Prenol, or 3-methyl-2-buten-1-ol, is a natural alcohol. It is one of the simplest terpenoids. It occurs naturally in citrus fruits, cranberry, bilberry, currants, grapes, raspberry, blackberry, tomato, white bread, hop oil, coffee, arctic bramble, cloudberry and passion fruit. It is a clear colorless oil that is reasonably soluble in water and miscible with most common organic solvents.

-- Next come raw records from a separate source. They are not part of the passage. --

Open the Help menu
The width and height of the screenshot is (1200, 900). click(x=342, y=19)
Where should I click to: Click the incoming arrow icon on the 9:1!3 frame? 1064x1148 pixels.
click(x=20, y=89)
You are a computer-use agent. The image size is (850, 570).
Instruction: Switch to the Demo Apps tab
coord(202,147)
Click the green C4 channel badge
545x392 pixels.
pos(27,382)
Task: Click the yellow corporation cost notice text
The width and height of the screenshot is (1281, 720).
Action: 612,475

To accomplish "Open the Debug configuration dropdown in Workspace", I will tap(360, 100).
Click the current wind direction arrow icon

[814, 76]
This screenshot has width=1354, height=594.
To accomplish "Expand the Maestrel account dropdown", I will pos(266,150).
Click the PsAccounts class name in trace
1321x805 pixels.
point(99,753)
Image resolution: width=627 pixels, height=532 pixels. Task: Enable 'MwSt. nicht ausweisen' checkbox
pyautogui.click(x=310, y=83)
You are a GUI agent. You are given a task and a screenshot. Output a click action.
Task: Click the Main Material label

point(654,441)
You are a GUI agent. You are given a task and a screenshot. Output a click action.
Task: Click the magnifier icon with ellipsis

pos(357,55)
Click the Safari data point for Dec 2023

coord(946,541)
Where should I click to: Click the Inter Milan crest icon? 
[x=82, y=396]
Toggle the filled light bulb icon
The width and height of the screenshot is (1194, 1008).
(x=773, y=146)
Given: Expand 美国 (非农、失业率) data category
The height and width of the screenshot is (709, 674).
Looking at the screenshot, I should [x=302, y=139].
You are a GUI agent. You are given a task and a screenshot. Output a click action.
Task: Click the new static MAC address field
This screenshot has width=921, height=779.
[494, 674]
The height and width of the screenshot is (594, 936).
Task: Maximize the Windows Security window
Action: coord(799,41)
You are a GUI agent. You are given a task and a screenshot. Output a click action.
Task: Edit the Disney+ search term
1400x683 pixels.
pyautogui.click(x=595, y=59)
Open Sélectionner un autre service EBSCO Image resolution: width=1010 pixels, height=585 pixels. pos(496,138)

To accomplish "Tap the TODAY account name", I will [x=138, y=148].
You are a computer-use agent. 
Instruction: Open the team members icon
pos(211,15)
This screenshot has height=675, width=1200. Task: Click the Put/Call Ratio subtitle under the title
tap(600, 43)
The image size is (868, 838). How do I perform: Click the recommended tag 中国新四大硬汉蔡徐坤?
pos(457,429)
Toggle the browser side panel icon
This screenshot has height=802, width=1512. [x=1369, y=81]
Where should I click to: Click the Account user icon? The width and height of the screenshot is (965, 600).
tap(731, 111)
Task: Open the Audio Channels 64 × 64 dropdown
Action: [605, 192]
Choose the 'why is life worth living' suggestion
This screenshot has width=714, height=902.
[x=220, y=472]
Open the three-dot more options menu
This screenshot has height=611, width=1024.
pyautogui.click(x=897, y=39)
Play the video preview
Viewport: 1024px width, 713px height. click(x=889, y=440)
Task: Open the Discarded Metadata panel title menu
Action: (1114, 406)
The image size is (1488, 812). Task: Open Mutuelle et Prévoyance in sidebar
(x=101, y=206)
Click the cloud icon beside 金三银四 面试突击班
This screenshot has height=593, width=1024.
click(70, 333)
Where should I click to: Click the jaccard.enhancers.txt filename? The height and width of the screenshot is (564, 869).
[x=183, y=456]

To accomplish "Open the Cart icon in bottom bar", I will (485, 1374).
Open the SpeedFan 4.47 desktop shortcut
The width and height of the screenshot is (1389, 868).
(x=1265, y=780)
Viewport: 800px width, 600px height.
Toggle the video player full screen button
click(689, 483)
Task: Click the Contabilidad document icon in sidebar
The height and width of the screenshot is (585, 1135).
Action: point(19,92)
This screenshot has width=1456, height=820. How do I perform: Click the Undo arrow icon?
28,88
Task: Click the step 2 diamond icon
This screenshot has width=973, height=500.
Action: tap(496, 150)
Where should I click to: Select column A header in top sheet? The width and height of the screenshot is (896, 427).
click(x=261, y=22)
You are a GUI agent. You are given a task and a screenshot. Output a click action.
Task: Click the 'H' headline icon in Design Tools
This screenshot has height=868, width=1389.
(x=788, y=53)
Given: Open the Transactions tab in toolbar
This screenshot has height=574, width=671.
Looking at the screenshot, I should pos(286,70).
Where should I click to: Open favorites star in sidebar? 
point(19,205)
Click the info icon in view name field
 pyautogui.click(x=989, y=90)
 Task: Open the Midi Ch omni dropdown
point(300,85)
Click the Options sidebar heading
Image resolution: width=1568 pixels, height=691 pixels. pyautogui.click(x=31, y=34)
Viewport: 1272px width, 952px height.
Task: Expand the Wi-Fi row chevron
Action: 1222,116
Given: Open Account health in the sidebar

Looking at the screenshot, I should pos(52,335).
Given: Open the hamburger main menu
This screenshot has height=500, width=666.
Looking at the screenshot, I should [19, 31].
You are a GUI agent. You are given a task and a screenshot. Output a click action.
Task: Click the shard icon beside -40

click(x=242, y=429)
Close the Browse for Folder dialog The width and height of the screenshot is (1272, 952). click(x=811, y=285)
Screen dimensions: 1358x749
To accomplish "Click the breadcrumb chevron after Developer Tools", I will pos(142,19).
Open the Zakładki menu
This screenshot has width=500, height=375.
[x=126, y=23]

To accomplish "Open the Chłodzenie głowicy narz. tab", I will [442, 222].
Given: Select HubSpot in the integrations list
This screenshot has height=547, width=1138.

Prenol has a fruity odor and is used occasionally in perfumery. It is also manufactured industrially by BASF (in Ludwigshafen, Germany) and by Kuraray (in Asia) as an intermediate to pharmaceuticals and aroma compounds. Global production in 2001 was between 6000 and 13,000 tons.

==Industrial production==
Prenol is produced industrially by the reaction of formaldehyde with isobutene, followed by the isomerization of the resulting isoprenol (3-methyl-3-buten-1-ol).

==Uses==
Prenol is mainly used as a precursor to citral, an intermediate in the industrial production of vitamin A, E, and K. For this purpose, prenol is oxidized to the aldehyde prenal.

===Polyprenols===

Prenol is a building block of isoprenoid alcohols, which have the general formula:
H–[CH_{2}CCH_{3}=CHCH_{2}]_{n}–OH

The repeating C_{5}H_{8} moiety in the brackets is called isoprene, and these compounds are sometimes called 'isoprenols'. They should not be confused with isoprenol, which is an isomer of prenol with a terminal double bond. The simplest isoprenoid alcohol is geraniol (n = 2): higher oligomers include farnesol (n = 3) and geranylgeraniol (n = 4).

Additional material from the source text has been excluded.